Begin

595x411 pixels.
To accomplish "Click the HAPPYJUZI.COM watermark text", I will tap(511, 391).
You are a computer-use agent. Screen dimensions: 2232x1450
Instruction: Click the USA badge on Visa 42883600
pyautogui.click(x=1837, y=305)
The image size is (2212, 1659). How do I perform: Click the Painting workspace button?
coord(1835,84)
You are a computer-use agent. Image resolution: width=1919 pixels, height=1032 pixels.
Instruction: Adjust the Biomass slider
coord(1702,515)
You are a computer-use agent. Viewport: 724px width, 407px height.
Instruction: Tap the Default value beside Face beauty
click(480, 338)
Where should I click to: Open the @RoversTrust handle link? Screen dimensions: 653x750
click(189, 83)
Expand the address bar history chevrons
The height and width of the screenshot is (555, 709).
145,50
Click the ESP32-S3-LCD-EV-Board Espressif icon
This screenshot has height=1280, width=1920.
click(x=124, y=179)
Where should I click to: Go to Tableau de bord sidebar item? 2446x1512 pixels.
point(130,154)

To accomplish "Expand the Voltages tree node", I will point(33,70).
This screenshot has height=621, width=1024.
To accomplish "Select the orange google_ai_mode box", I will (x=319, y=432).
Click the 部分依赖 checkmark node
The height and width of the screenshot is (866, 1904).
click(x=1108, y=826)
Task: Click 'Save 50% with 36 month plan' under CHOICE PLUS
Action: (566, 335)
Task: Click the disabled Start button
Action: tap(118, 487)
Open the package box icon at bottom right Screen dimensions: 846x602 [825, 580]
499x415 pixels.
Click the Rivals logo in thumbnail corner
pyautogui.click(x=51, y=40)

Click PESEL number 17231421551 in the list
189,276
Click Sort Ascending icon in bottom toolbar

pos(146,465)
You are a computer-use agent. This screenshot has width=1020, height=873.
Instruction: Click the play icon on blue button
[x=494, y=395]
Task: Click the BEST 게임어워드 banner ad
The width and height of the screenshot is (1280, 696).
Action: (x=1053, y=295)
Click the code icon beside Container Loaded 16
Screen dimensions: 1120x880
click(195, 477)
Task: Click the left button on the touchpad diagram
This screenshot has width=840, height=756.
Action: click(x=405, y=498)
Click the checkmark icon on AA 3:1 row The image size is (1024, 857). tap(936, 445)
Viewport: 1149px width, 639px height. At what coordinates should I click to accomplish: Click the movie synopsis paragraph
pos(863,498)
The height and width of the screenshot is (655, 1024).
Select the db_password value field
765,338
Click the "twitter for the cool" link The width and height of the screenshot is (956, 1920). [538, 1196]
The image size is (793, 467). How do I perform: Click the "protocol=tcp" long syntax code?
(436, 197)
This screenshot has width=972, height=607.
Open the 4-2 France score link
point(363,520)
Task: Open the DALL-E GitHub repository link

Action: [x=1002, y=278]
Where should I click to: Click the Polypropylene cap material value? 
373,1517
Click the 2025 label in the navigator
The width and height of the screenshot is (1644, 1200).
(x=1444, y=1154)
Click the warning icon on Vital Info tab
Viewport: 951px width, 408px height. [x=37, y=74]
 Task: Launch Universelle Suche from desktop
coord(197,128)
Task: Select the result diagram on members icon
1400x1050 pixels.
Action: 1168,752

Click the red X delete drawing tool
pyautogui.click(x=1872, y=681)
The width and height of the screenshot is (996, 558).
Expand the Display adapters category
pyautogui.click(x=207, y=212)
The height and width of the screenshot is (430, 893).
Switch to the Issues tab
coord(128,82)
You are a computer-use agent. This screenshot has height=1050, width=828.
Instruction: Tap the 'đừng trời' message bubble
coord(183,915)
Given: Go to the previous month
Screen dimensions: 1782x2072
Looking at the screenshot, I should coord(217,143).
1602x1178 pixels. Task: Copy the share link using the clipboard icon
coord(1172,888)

End

[WHAT IS NEEDED] Copy out everything from the start of the records down to the line containing "I will point(33,70).", including both ends.

[TASK RESULT]
595x411 pixels.
To accomplish "Click the HAPPYJUZI.COM watermark text", I will tap(511, 391).
You are a computer-use agent. Screen dimensions: 2232x1450
Instruction: Click the USA badge on Visa 42883600
pyautogui.click(x=1837, y=305)
The image size is (2212, 1659). How do I perform: Click the Painting workspace button?
coord(1835,84)
You are a computer-use agent. Image resolution: width=1919 pixels, height=1032 pixels.
Instruction: Adjust the Biomass slider
coord(1702,515)
You are a computer-use agent. Viewport: 724px width, 407px height.
Instruction: Tap the Default value beside Face beauty
click(480, 338)
Where should I click to: Open the @RoversTrust handle link? Screen dimensions: 653x750
click(189, 83)
Expand the address bar history chevrons
The height and width of the screenshot is (555, 709).
145,50
Click the ESP32-S3-LCD-EV-Board Espressif icon
This screenshot has height=1280, width=1920.
click(x=124, y=179)
Where should I click to: Go to Tableau de bord sidebar item? 2446x1512 pixels.
point(130,154)

To accomplish "Expand the Voltages tree node", I will point(33,70).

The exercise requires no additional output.